Vous savez, l'expression «autodétermination» a une signification qui remonte loin dans l'histoire, aux 17 points de Woodrow Wilson et au redécoupage politique de l'Europe après la Première guerre mondiale.
Vous dites également «de nation à nation», mais le projet de loi dit bien que c'est une mesure transitoire. Le Ministre et le Ministère s'emploient, avec de nombreuses Premières nations—près d'une centaine d'ailleurs—à mettre en place des systèmes d'autonomie gouvernementale. C'est un processus qui s'effectue en continu, comme vous le savez probablement. Mais se contenter de nous dire aujourd'hui qu'il faut revenir à l'ancien texte de loi de 1876, qui n'a guère donné de résultats satisfaisants, et d'attendre encore...
Cela fait deux fois depuis 10 ans que le Parlement essaye d'arriver à un système qui permettrait de faire changer les choses et d'aligner la Loi sur les Indiens sur le XXIe siècle. On s'en souviendra, il y a eu en 1996-1997 le remplacement facultatif de la Loi sur les Indiens et, plus récemment encore, ce projet de loi qui nous est soumis aujourd'hui.
J'aimerais que vous me disiez plus précisément pourquoi le projet de loi C-7 présente selon vous des problèmes. S'agissant de l'argument selon lequel tout le monde doit participer, on parlait aujourd'hui à la Chambre du projet de loi C-13 concernant les technologies de procréation. Je ne pense pas que tous les Canadiens sachent précisément ce que ce projet de loi essaie de mettre en oeuvre. Il y a énormément d'amendements, énormément de motions. Alors, lorsqu'on veut nous faire croire que tout le monde, c'est-à-dire ce million de gens qui vont être directement touchés...
Il y a des dirigeants. Il y a des gens comme vous qui travaillent...
À (1055)
Le président: Merci, monsieur Hubbard.
Monsieur Vellacott.
M. Maurice Vellacott: Ma prochaine question traitera de l'autodétermination. Ce terme est excellent, même s'il est interprété de façon très variée.

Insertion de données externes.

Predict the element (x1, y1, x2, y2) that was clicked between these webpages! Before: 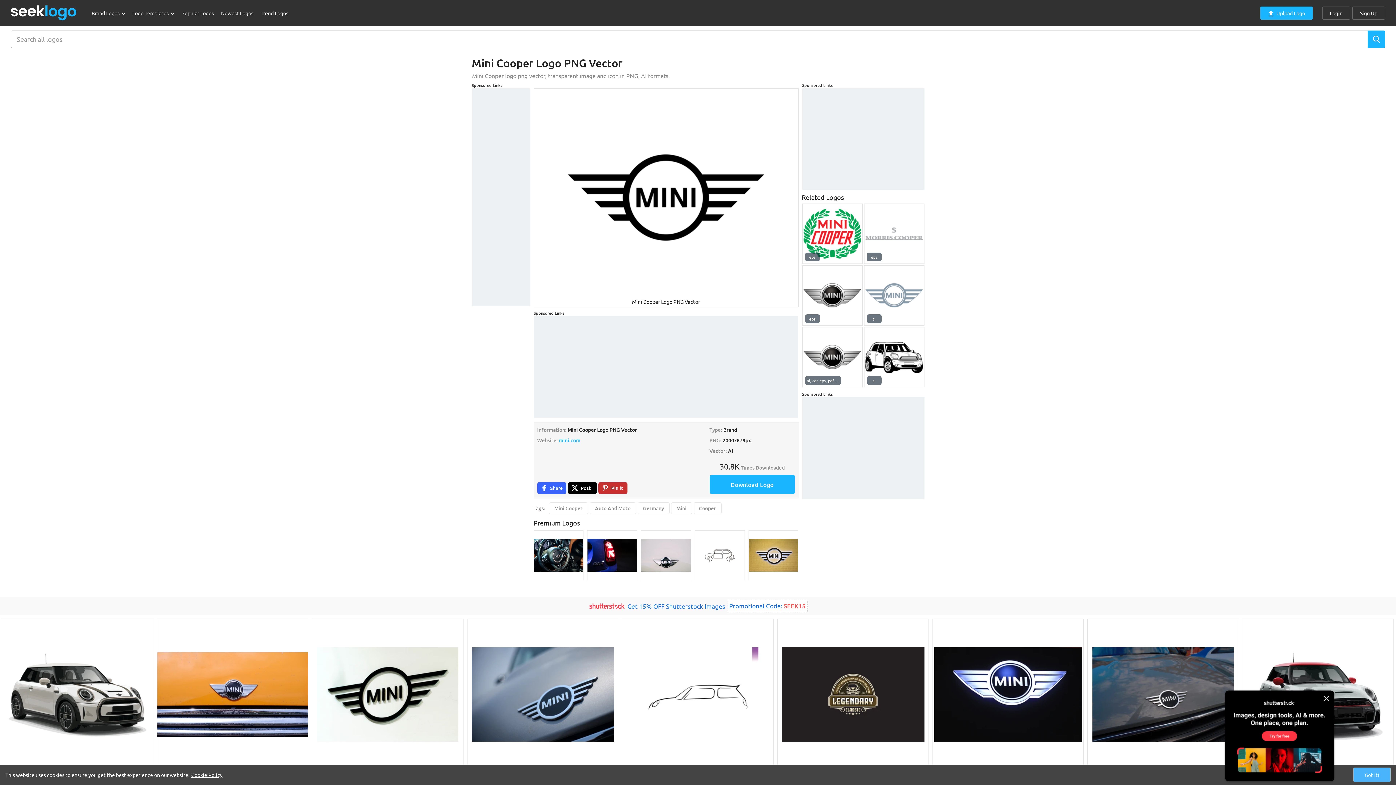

Vous qui êtes venu comparaître devant nous aujourd'hui, conviendriez-vous qu'il y a un genre d'évolution, de progrès, au niveau de la gouvernance autochtone? Cela a assurément été le cas chez les non-Autochtones. Jadis, c'était les rois qui nous gouvernaient. Nous avons adopté la démocratie, un système qui doit encore être affiné et amélioré. Peut-on dire qu'au sein des communautés autochtones, on est pas toujours obnubilé par une notion du passé nostalgique ou romantique? Certes, il y avait alors de bonnes choses, mais la situation n'était pas non plus toute rose. Des Autochtones me l'ont dit. Mais est-il possible d'évoluer vers une façon plus démocratique de faire les choses? Cela vous agréerait-il, cette progression, cette évolution graduelle vers une gouvernance autochtone?

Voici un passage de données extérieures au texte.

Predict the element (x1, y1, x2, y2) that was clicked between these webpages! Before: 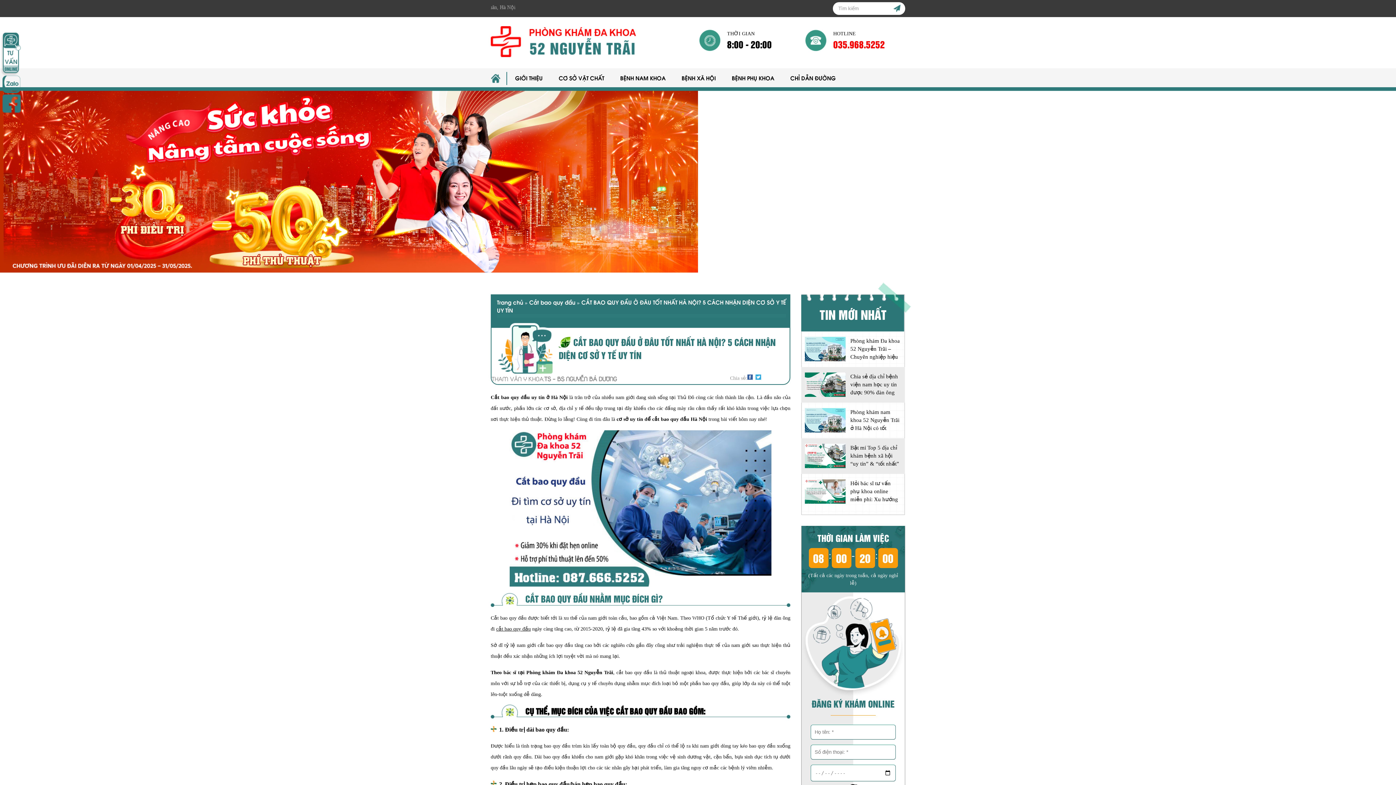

M. Carl Rausch: La Commission royale sur les peuples autochtones a consacré un chapitre à ce sujet, que je vous ai d'ailleurs montré, parce que si vous voulez vraiment restructurer cette relation—pour revenir à la discussion concernant l'autodétermination—il y a effectivement dans ce rapport des chapitres qui abordent, dans une perspective assez large, en s'inspirant de toutes les histoires qu'on connaît, des structures de direction, la gouvernance et la mise en place de certaines choses par consensus. Cela, ce n'est pas de la nostalgie. Ce n'est pas quelque chose qui est complètement déconnecté de la réalité.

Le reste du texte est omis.